Project Management

Finding the Right Tools

Kenneth has 14 years of healthcare experience in government and private industry. Over eight years of experience managing healthcare IT projects, operations, contracts, and personnel. His work experience includes project management, contracts and procurements, data analysis, claims adjudication, business writing, and business process modeling. Kenneth was certified in 2006 as a Project Management Professional.

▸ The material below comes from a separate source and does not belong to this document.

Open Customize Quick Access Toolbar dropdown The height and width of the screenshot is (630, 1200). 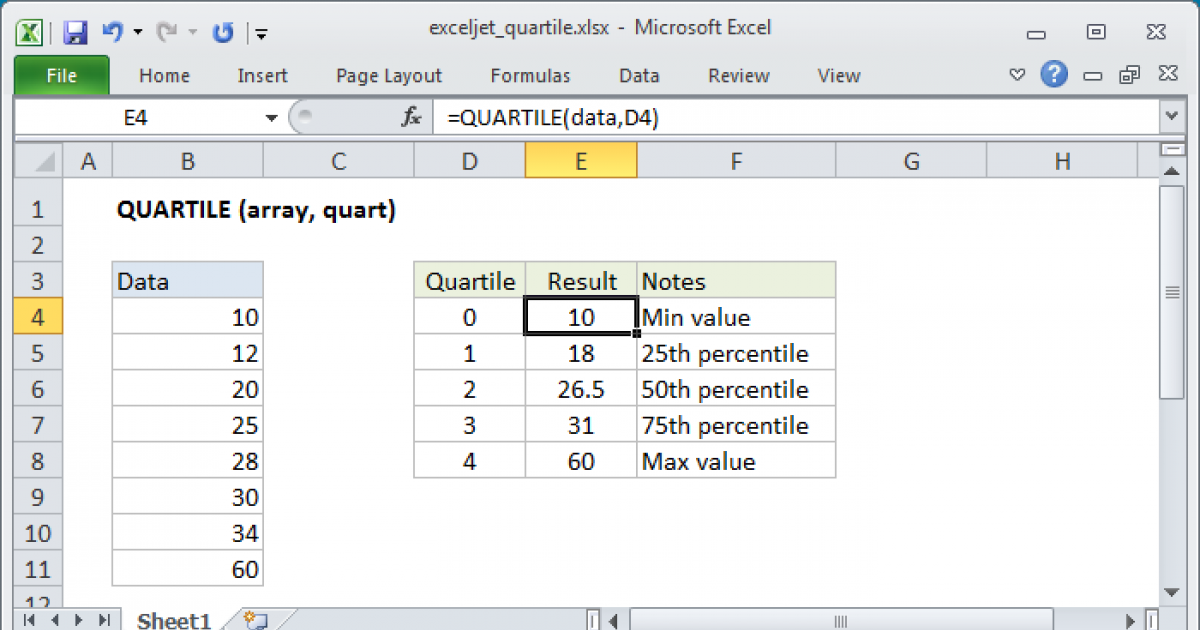point(261,33)
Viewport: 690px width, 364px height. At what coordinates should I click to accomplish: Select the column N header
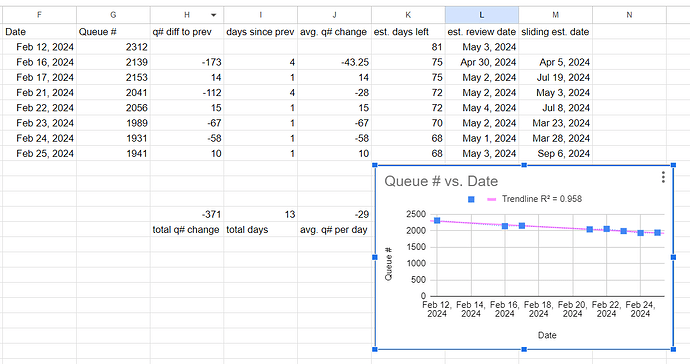[x=629, y=15]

A project manager has to have the right tools in order to be effective in his or her job. In some cases, this may mean using what you have--but it could also mean going out and finding something new. There should be enough tools in the toolbox so that the project manager can deal with whatever comes along in an efficient and quick manner--without having to resort to creating a new process or tool set to handle it. You cannot plan for every eventuality, but by covering the bases, you can deal with most problems and expand your tool set along the way.

Leveraging the Past
Leveraging past tools does not indicate that you are using software from the 1990s (even though we all loved Windows 95). Leveraging what was done in the past means taking the tools you used on the last project--and the customizations and changes you made to those tools--and carrying them to future projects. This may be something as simple as using the last communication plan as a template for the next communication plan, or you might have a SharePoint site with forms and tables built out to track project work.

All of these tools should not be built from scratch for each project; you can use what has been done before. Each project should stand on its own, but the tools, templates and processes should carry forward to new projects.